The definitions I am working with say that:
Adherent Point : Let $(X, d)$ be a metric space, let $E\subseteq X$ and let $x_0\in X$, then we can say that $x_0$ is an adherent point of $E$ if $\forall r>0 : B(x_0, r)\cap E \neq \emptyset$
Limit Point : Let $(X, d)$ be a metric space, let $E\subseteq X$ and let $x_0\in X$, then we can say that $x_0$ is an limit point of $E$ if $\forall r>0 : B(x_0, r)\setminus\{x_0\} \cap E \neq \emptyset$
Closure : $\overline{A}$ is defined as the set of all adherent points of a set $A$
Knowing these things, a couple things are immediately obvious:
- All limits points are adherent points [but not the other way around]

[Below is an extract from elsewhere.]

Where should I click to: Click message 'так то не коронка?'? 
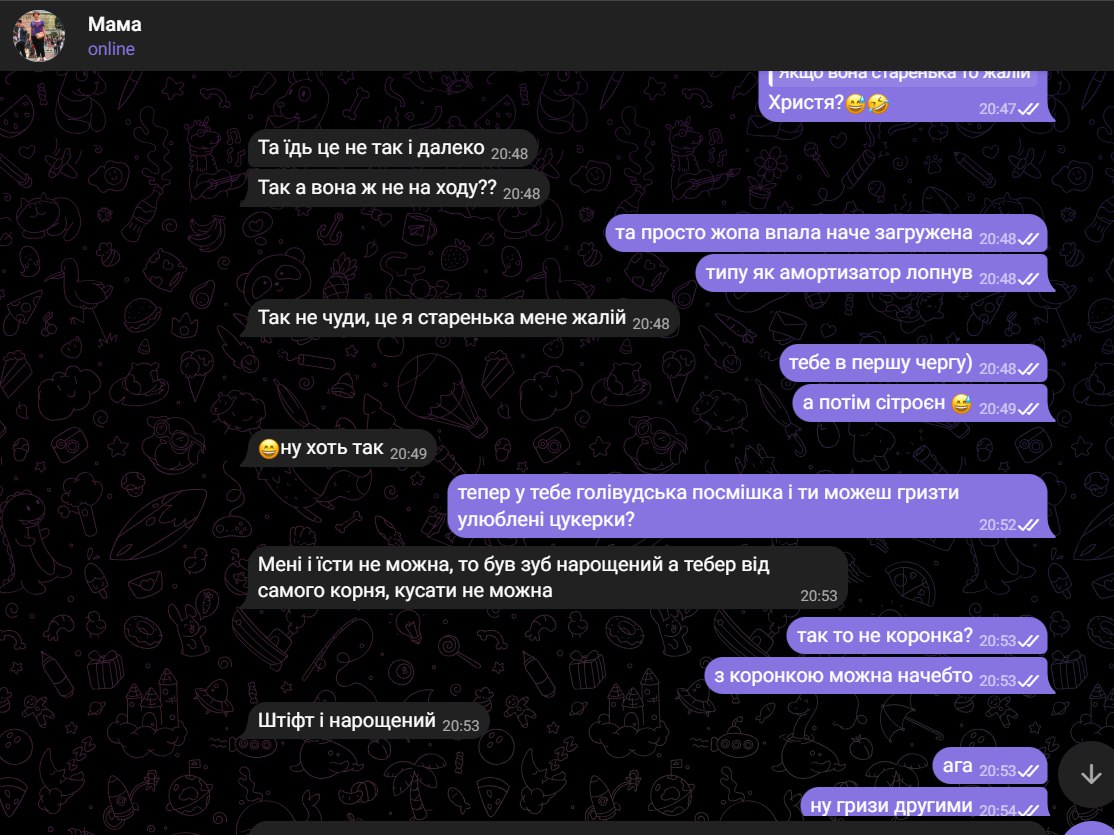click(x=916, y=636)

- $\overline{A}$ will contain all limit points of $S$
And then there are derived results which say:
- A set $A$ is closed if and only if $A=\overline{A}$
- A set $A$ is closed if and only if it contains all of its limit points
I can't grasp how (4) is true. Couldn't it be the case that a set contains all its limit points, but not all its adherent point and thus be not closed under (3)?
Any and all help will be greatly appreciated
Best Answer
Every adherent point $x_0$ of $E$ that is not a limit point of $E$ is automatically an element of $E$.
Some $r>0$ exists such that $(B(x_0,r)-\{x_0\})\cap E=\varnothing$ because $x_0$ is not a limit point.
But next to that we have $B(x_0,r)\cap E\neq\varnothing$ because $x_0$ is an adherent point.
This together implies that $B(x_0,r)\cap E=\{x_0\}$ showing that $x_0\in E$.
So if $E$ contains all its limit points then it will also contain all its adherent points because: $$\{\text{adherent points}\}=\{\text{limit points}\}\cup\{\text{points that are adherent and not limit}\}$$